If you’ve taken an introductory psychology, sociology, education, or likely many other liberal arts courses, it’s likely you’ve heard Abraham Maslow’s name with an accompanying graphic of his pyramid (updated from its inception in 1948).
The premise of the pyramid is relatively simple: in order to learn and reach higher levels of complex thought (ie: creativity, abstract thought, and the ever-nebulous concept of self-actualization), more basic needs (such as hunger, sleep, human connection, and safety) need to be met. As the theory’s title suggests, these needs are hierarchical. That is, those at the bottom of the pyramid (namely psychological and safety needs) must be satisfied fully in order for a person to feel love and belonging, self-esteem, and self-actualization.

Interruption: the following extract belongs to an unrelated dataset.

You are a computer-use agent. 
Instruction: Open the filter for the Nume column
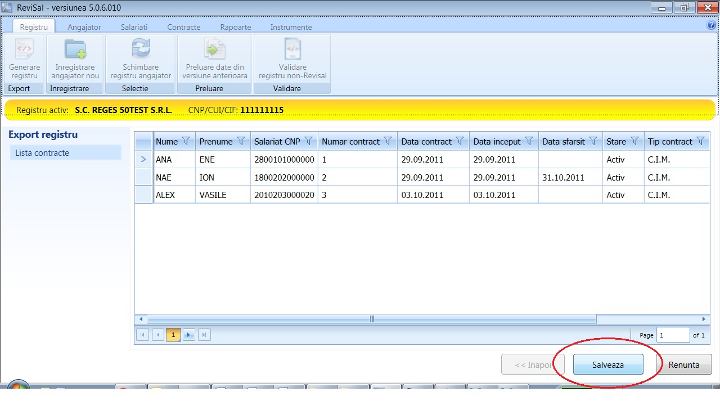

I first learned the theory in Psychology 101 in 2005. In my experience, as a white, middle class woman having lived in the Midwest of United States for my life’s entirety, the theory checked out for me. Can I be wholly creative and woke when hungry? Inconceivable. Am I more prone to consider my morality when I know I’ve got supportive friends and family with whom to discuss my personal philosophies and values? Totes.
Indeed, at age 18, this all made perfect sense and checked out with my world view at the time. I continued on my merry way through a bachelor’s degree, and a Master’s of Education, smiling and nodding through every mention of Maslow and his pyramid. I would diligently jot a note down here or there about self-actualization, never thinking too critically one way or the other about it.
Recently, however, I came across a series of resources shared by teacher researcher, master educator, and PhD candidate Christina Costa, one of which challenged Maslow’s theory.
Wait, thought Sara-of-now-mid-30s , it might not be real!?
How embarrassing, my lack of critical reflection! Ok, blah-blah, let’s move on from my complacency. After the seed was planted that Maslow’s theory may not be true, I went on a quest of my own. My chief wonders were as follows:
- Why might Maslow’s theory be flawed?
- Who might Maslow’s theory be serving and more importantly, NOT serving?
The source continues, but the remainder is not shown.